Text section:
-- Begin --

159.     In Estonia, there is a conciliation procedure for compulsory purchase cases, which seeks to establish the financial compensation to which the expropriated property owner is entitled.

 

160.     In Hungary, section 38 of the 1957 Act on General Rules of Administrative Procedure stipulates that if the nature of a case allows, the authorities must try to reach an agreement with the parties concerned before taking a decision.

 

161.     In Italy, one example of the conciliation procedure occurs in public employment disputes.  Before employees can seek redress in the courts, they are required to enter a conciliation process before the relevant provincial labour office.  Each of these offices includes a conciliation bench composed of the office's director, an employee representative and a representative of the government department concerned.  The procedure laid down respects the principle of equality of the parties.  If the parties reach an agreement, a report is drawn up setting out the content of the agreement and is enforceable.  If the parties do not themselves reach an agreement, the bench draws up a conciliation proposal, a procedure which then resembles mediation.  If the parties reject this proposal, it is set out in a report which becomes one of the documents in the case file during the judicial proceedings.  Employees can only apply to the ordinary courts once the conciliation attempt has failed, within a period of 180 days.

162.     There is a similar system in Portugal for public contracts under which, in the event of any dispute concerning the validity, interpretation or application of a contract, there must be a conciliation attempt before the case can be brought before the courts.  This takes place before a commission made up of representatives of the parties and chaired by the president or another member of the public works and transport council, a consultative body attached to the Ministry of Social Infrastructure.

 

163.     Finally, in Slovenia, the Law on the State Attorney introduces an extra-judicial conflict resolution procedure in which private persons who wish to bring an action against the government are first required to propose an out-of-court settlement to the State Prosecutor, who must reply within 30 days.  This procedure applies in all fields: civil, criminal and administrative.

 

3.         Mediation

 

164.     Mediation is used in administrative cases in Belgium, Estonia and Lithuania.

 

165.     In Belgium, the institution of mediator exists in both the public and private sectors, as well as in autonomous public enterprises.  Mediators' responsibilities and the extent of their intervention vary from case to case, but they are all independent authorities, whose powers differ from those of government departments or the courts.  Their task is to seek an out-of-court settlement between the parties, but also to provide them with information, undertake inquiries and draw up recommendations.  There are two federal mediators, a French-speaking and a Dutch-speaking one, who work together and whose duties are similar to those of the ombudsman (see below).

 

166.     In Estonia, mediation is confined to the field of compulsory purchase: the governor of the county in which the relevant property is situated may call on the parties to the proceedings to agree on the level of financial compensation within a maximum period of two weeks.

-- End --

Collected data:
-- Begin --

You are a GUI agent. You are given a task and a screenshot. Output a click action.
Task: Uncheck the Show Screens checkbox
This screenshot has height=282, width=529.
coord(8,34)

-- End --

Request 1:
In the passage on conciliation and mediation, switch "agreement" to "settlement" and write out the stretch from "160.     In Hungary, section" through "taking a decision.".
Request 2:
According to the passage on conciliation and mediation, how many days does the State Prosecutor in Slovenia have to reply to a proposed out-of-court settlement?
Request 3:
Finish out the next part of the passage on conciliation and mediation in administrative cases, continuing from its final sentence.

Written answer 1:
160.     In Hungary, section 38 of the 1957 Act on General Rules of Administrative Procedure stipulates that if the nature of a case allows, the authorities must try to reach an settlement with the parties concerned before taking a decision.

Written answer 2:
30 days.

Written answer 3:
167.     Lithuania, in contrast, offers one of the few examples of a general system for the extra-judicial settlement of administrative disputes.  The system, established very recently, allows complainants – except in a few cases – to choose at the outset whether to pursue the judicial or the out-of-court method of settling their case.  However, even if they opt for the latter, they always retain the right of appeal to an administrative court once the extra-judicial proceedings have ended.

 

168.     There are two types of out-of-court settlement: a special system that exists in several branches, resembling ones in other countries, and a general system.  The latter comprises three tiers of administrative disputes committees.  The first tier, at the municipal level, does not yet exist because the establishment of local committees is optional.  However, the district and national committees are in permanent session.  They have been established by the government for a four-year period and comprise five legal members.

169.     The committees, between which there is no hierarchical relationship, have power to consider individual administrative decisions and the authorities' refusal to implement certain decisions or delays in so doing.  The law specifies certain disputes which are outside their jurisdiction – such as those relating to the legality of administrative rule-making decisions - as well as cases in which these committees must be consulted before there can be a reference to the courts.

 

170.     Committees are empowered to order departments to carry out decisions or end violations within a specified time, but implementation depends on the good will of the authorities concerned.  Where a committee's decision or its implementation is in dispute the case comes before the courts.

 

171.     The system is very recent and it is therefore too early to establish a complete picture of its strengths and weaknesses, but one advantage is that it offers a locally based service in a country with just seven administrative courts.

 

172.     Finally, in Romania, although conciliation and mediation are not yet used in the administrative field the latter could shortly be introduced.  Draft outline legislation on settling disputes by mediation is currently being drawn up.  The bill, which would cover civil, criminal and administrative cases, would include special provisions concerning mediation between administrative authorities and private persons.

 

4.         Settlements

 

173.     According to the conclusions of the Lisbon conference, a settlement is a contract in which the parties end their dispute by agreeing to reciprocal concessions.  As such, it is often the culmination of a conciliation or mediation process and serves as much as a means of preventing as of resolving administrative disputes.  However, it is referred to here because certain countries' legislation or case-law explicitly authorises government departments to conclude such settlements, examples being Belgium, Portugal, Spain and Switzerland.

 

174.     One good example is provided by Spain, where Act 30/1992 on the legal arrangements governing public authorities and administrative procedure authorises government departments to conclude informal and formal agreements, contracts and settlements with private or public persons, on condition that they are not incompatible with public order, do not concern subjects for which settlements are not suitable and are in the public interest.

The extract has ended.